Iconic ’80s action heroes the A-Team get a makeover for the big screen in June 2010 in a film starring Liam Neeson, Bradley Cooper, Jessica Biel, “District 9’s” Sharlto Copley, and Quinton “Rampage” Jackson in the role made famous by Mr. T. Beginning in March, though, IDW Publishing gives fans a taste of excitement to come in two biweekly “A-Team” miniseries. “The A-Team: War Stories” is a series of one-shots, each one focusing on a different member of the elite special forces team, written by Chuck Dixon and Erik Burnham with art by Hugo Petrus, Casey Maloney, and others. Another miniseries, “The A-Team: Shotgun Wedding,” brings the whole team together for a mission written by the movie’s director Joe Carnahan and Tom Waltz and illustrated by Stephen Mooney. CBR News caught up with Chuck Dixon to discuss his work on the Hannibal, Face, B.A. Baracus, and Murdock one-shots, as well as the best approach for a successful remake.
In the original television series, “Hannibal” Smith, “Howling Mad” Murdock, “Faceman” Peck, and B.A. Baracus were heroic adventurers on the run from the government for “a crime they didn’t commit” during their stint as soldiers in Vietnam. The upcoming movie pushes the time frame forward so that our heroes served in Desert Storm, the war in Iraq which took place during the elder George Bush’s presidency. “All the one-shot prequels are set during that period,” Dixon told CBR. In “War Stories: Hannibal,” the title character who “loves it when a plan comes together” may find himself in over his head. “Well, Hannibal is doing what he does best; getting himself deep into trouble and then thinking (and shooting) his way out of it,” Dixon said. “He takes some crazy risks in inserting himself into Iraq early in January ’91 to kidnap a scientist who’s aiding Saddam. Everything goes wrong, and Hannibal has to keep changing his plans on the fly.”
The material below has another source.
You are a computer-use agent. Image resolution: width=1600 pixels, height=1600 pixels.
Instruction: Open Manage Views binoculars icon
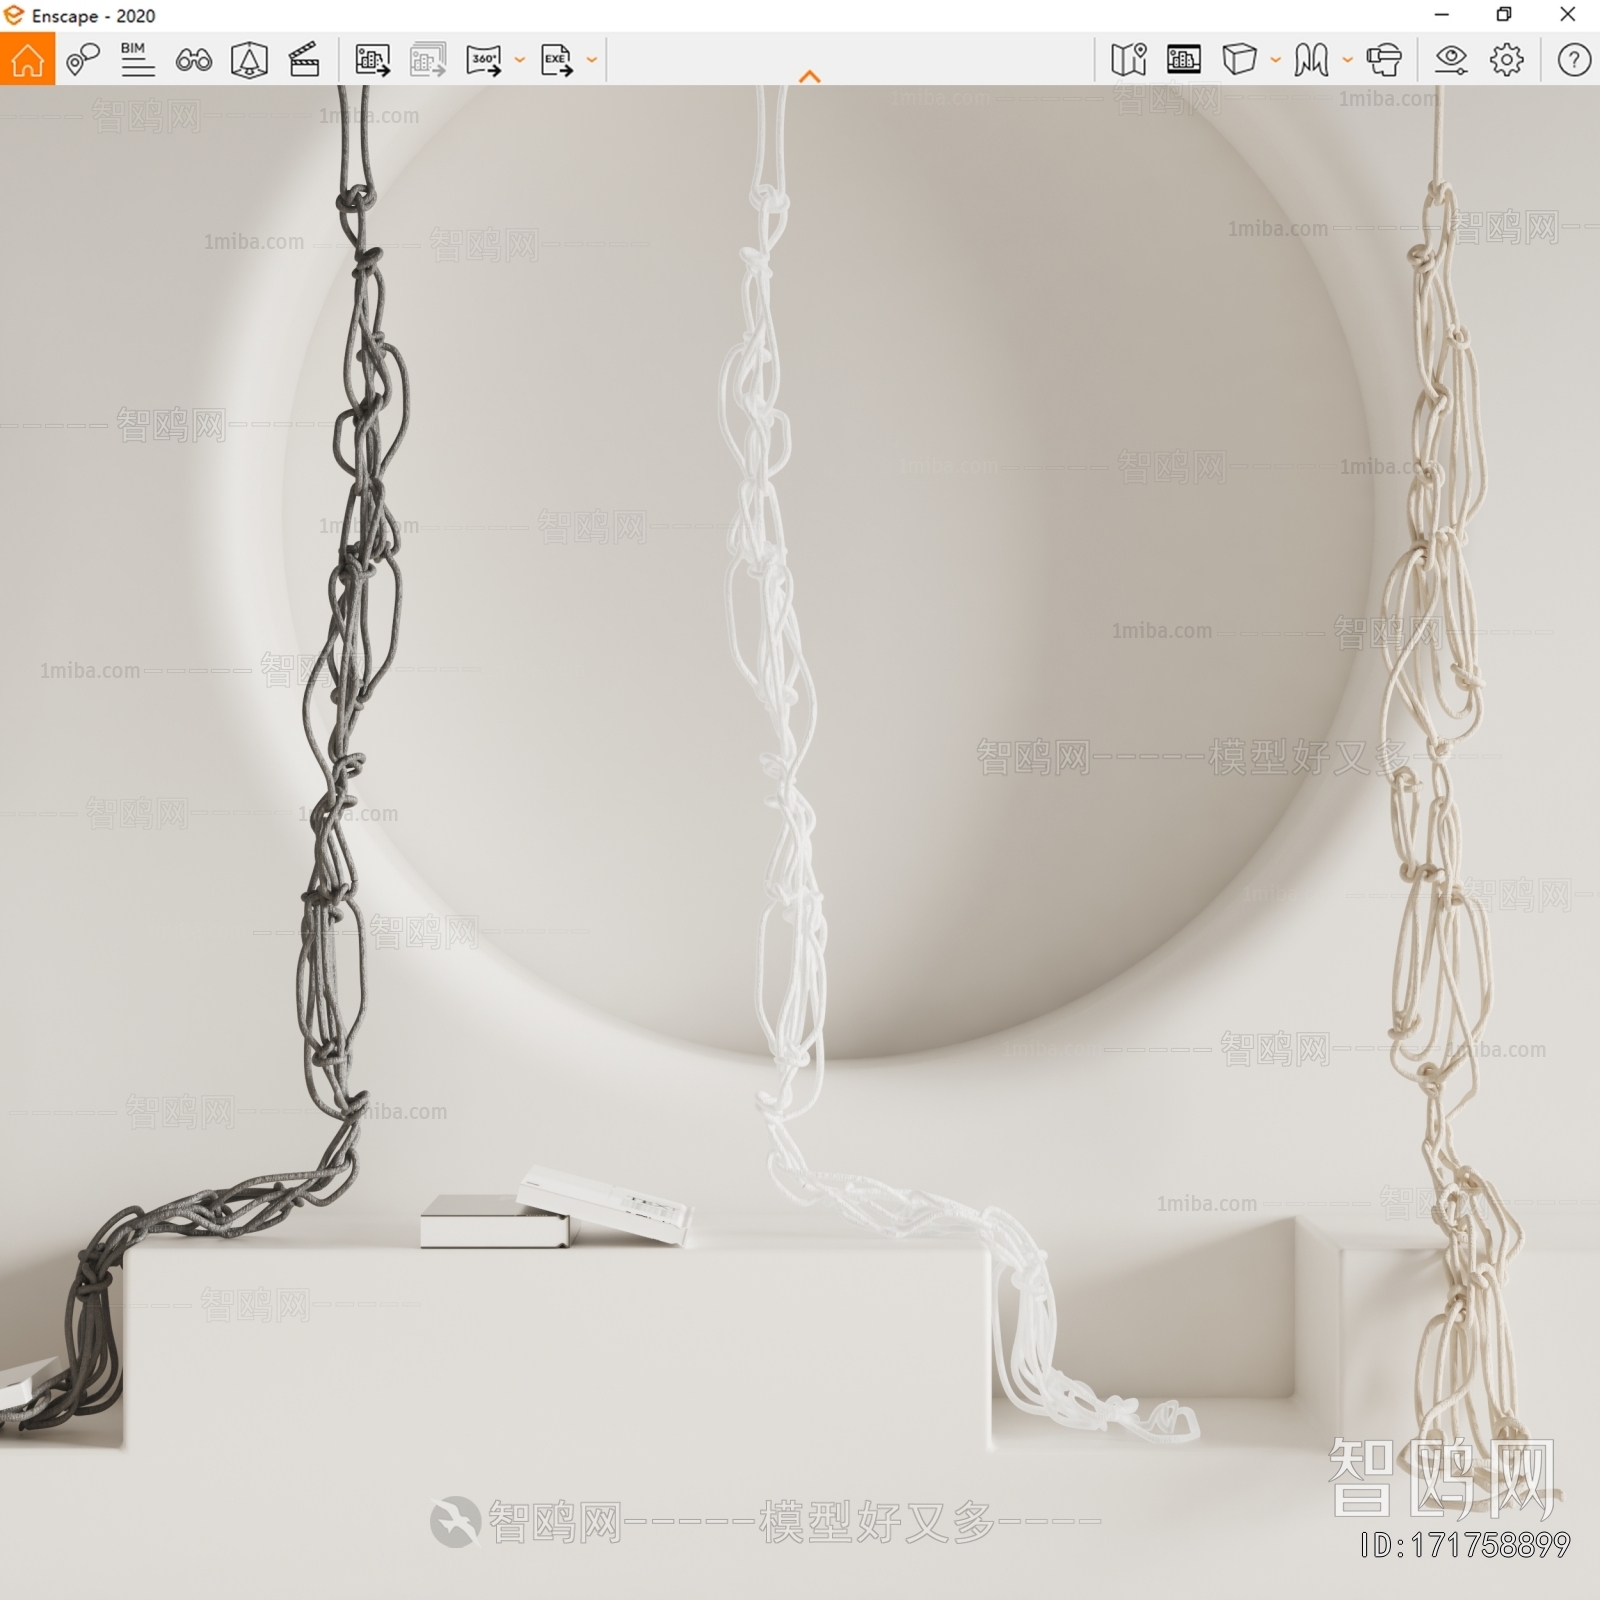193,60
As for Dixon’s second one-shot, due in April, the writer said, “In the Face story, we have Templeton Peck making one deal too many in his capacity as a scrounger. His error compounds himself through a series of disasters until he finds himself on the infamous Highway of Death, saving the life of a beautiful woman he just happened to run across. Classic A-Team stuff.”
The specials focusing on B.A. Baracus and Murdock, shipping in March and April respectively, are primarily written by Erik Burnham, Dixon told CBR, though the pair are listed as co-writers for all four issues. “Erik and I wrangled around some plotlines and decided, because the deadlines are so tight, to split up the stories between us,” Dixon said. “We each had a lot of input on each other’s stories through the approval. But the scripting chores are mostly solo, with me on Hannibal and Face and Erik on B.A. and Murdock.”
That doesn’t mean that Dixon woudn’t share a few hints about his collaborator’s one-shots. “B.A.’s story, quite naturally, deals quite a bit with his…um…aversion to flying,” he said. “Murdock’s story is a tale told by him through his own skewed perspective on reality. Both are very funny, with Murdock’s story being packed with laugh-out-loud lines. Erik killed on both of them.”
Like “G.I. Joe,” which Dixon also writes, “The A-Team” has significant military aspects to it, but also like “G.I. Joe,” it employs a bit more action-fantasy than in-the-trenches realism. Asked about similarities between the two properties and what makes each distinct, Dixon said, “There’s more of a humor aspect to the ‘A-Team.’ Though there’s plenty of action and suspense, these guys are far more the devil-may-care cowboys than the Joes.” The writer added, however, that “there is some dark humor in ‘Joe.'”
Prior to working on “The A-Team” professionally, Dixon told CBR that he was a devoted fan of the television series. “I watched it from the first episode to the last,” he said. “To me, it was perfect escapist entertainment. Appealing characters, ridiculous situations, and the good guys always came out on top after firing thousands of rounds and flipping lots of cars.”
In recent years, attempts to revitalize 1980s television and film properties have resulted in mixed results, with some projects coming off really well and others much less so. Dixon said, though, that 2010’s “The A-Team” has taken the right approach to rebooting classic properties. “The key to any re-make or re-launch is to find what made it work and go with that. Too much updating or streamlining and you wind up with that awful ‘Lost in Space,” the writer said. “This new effort on the A-Team keeps everything that was cool about A-Team and just hypes it up a tad.
“We were told to simply write the characters as we remembered them. And that’s what made it fun for Erik and I.”